Al Fayed gets bronzed off by forgeries

The antiques dealer that Al Fayed wants to sue over fake candelabra is seeking to have the claim struck out, reports Roger Pearson

Harrods boss Mohammed Al Fayed is waiting to hear whether he can continue with a High Court claim over four pairs of gilded bronze candelabra that he bought but which turned out to be fakes.

The Court of Appeal is to give judgment on moves by antiques dealer Emanouel Naghi, who Al Fayed is seeking to sue, to have the claim struck out on the basis that the case has been hanging over him for so long it now represents an abuse of the power of the courts.

The claim centres on candelabra which were purchased for about £75,000 a pair in the belief they were antiques. Al Fayed claims that far from being 19th century works of art, the candelabra were in fact forgeries made in Italy in the 1980s. The Italian said to have forged the candelabra has since disappeared and, as such, is unlikely to be available to give evidence if the case go on.

Naghi, who traded as Eman-ouel Antiques until 1994, was arrested by police in 1991 after Al Fayed complained about the purchase, but police did not press charges.

However, Al Fayed has gone ahead with a civil damages claim alleging Naghi was negligent in stating that the candelabra were 19th century pieces.

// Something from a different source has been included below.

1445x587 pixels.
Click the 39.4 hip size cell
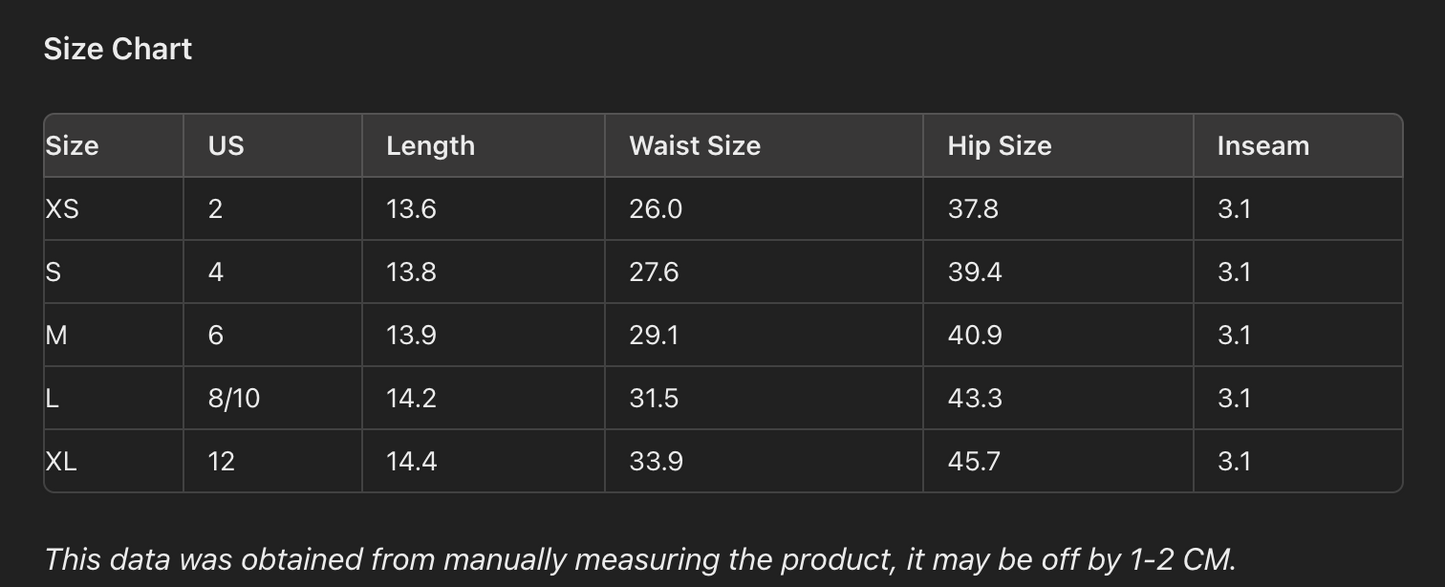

He claims he realised they were forgeries when he attempted to sell two of the pairs at Harrods and his antique and fine art manager became suspicious about their age. He still owns three of the pairs though a fourth was sold to a buyer in Hong Kong before the row over their origins developed.

Stephen Nathan QC for Naghi argued that the claim against Naghi should be struck out: "My client has had an allegation of fraud hanging over him for six years and this is an abuse of the process of the courts. We are dealing with a case which is stale."